Basemap Localization

Protomaps has several localization options for names used in text labels.

Local Names

Protomaps follows OpenStreetMaps's convention where a features's primary name value is is the most common name in the local language(s).

In practice, this is most often a single name value like:

London the locality is represented as a simple key, value pair: name = London

However, many places have more than one common local languages and Protomaps passes thru OpenStreetMap's convention of concatenating multiple names with a / or - deliminator into a single name value, like:

Switzerland the country is represented as a complex key, value pair: name = Schweiz/Suisse/Svizzera/Svizra

For transnational places involving many countries and languages, like sea features, the default name value can get quite long and unwiedly!

`name`, `name2`, and `name3`

A script or writing system is the way how languages are written. For example, English uses the Latin script, Greek uses the Greek script, and Chinese uses the Han script.
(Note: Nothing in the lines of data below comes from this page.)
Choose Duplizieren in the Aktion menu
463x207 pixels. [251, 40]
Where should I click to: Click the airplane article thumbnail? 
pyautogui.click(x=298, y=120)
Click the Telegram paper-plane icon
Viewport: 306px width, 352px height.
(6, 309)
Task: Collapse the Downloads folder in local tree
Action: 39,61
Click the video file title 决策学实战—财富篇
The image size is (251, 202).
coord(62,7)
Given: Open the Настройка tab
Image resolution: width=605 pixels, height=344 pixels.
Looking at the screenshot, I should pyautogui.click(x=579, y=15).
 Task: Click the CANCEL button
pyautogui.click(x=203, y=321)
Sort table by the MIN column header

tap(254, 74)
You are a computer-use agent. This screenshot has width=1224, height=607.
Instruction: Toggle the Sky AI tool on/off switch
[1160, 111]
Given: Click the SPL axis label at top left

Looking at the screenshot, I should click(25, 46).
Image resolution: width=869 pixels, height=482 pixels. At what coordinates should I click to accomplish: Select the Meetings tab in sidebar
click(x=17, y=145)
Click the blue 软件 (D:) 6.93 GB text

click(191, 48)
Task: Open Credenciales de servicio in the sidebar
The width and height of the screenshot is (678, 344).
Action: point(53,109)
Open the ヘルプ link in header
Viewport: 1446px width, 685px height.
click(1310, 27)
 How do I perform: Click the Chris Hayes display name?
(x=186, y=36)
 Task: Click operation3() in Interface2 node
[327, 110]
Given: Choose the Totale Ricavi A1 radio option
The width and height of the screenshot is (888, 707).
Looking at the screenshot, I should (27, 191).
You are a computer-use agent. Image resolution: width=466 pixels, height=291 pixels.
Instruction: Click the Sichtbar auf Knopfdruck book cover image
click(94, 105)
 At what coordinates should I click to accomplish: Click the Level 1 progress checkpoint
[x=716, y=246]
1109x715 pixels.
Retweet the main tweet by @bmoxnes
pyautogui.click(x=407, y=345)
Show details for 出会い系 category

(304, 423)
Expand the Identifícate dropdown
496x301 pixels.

If a name from OpenStreetMap, which is the de-facto primary local name, contains text in more than one script, then Protomaps breaks up the name into segments. There can be up to 3 segments: name, name2, and name3. Each segment should have a unique script.

Protomaps stores the scripts used for name, name2, and name3 in separate script tags called script, script2, and script3.

If script* is not present on a name, then it means that the name uses the Latin script.

Sometimes segmentation into single scripts fails due for example inconsistent usage of alphabets. In that case script is set to Mixed.

In Japanese, the Han, Hiragana, and Katakana scripts are often mixed in one name. Should any two of these scripts appear in a name we set script to Mixed-Japanese.

Let us look at some examples:

Zürich

name = Zürich
(script absent)
(name2 absent)
(script2 absent)
(name3 absent)
(script3 absent)

The OpenStreetMap name for "Zürich" only uses the Latin script so we export name and but omit script (implying the script of the name is Latin).

香港 Hong Kong

name = 香港
script = Han
name2 = Hong Kong
(script2 absent)
(name3 absent)
(script3 absent)

The OpenStreetMap name for Hong Kong is "香港 Hong Kong". We break this up into name and name2 in Protomaps. Since the script of name2 is Latin, the script2 tag is omitted. The script of name is Han which is encoded in script.

Casablanca ⵜⵉⴳⵎⵉ ⵜⵓⵎⵍⵉⵍⵜ الدار البيضاء

name = Casablanca
(script absent)
name2 = ⵜⵉⴳⵎⵉ ⵜⵓⵎⵍⵉⵍⵜ
script2 = Tifinagh
name3 = الدار البيضاء
script3 = Arabic

Casablanca in OpenStreetMap is stored as "Casablanca ⵜⵉⴳⵎⵉ ⵜⵓⵎⵍⵉⵍⵜ الدار البيضاء". In Protomaps we break this label up into 3 parts. Since the text in name uses the Latin script, we omit the script tag. The other two parts use the Tifinagh and Arabic script.

Translated Names

Protomaps supports name translations for 41 languages. Translated names are stored with a name:{language_code} formatting like OpenStreetMap.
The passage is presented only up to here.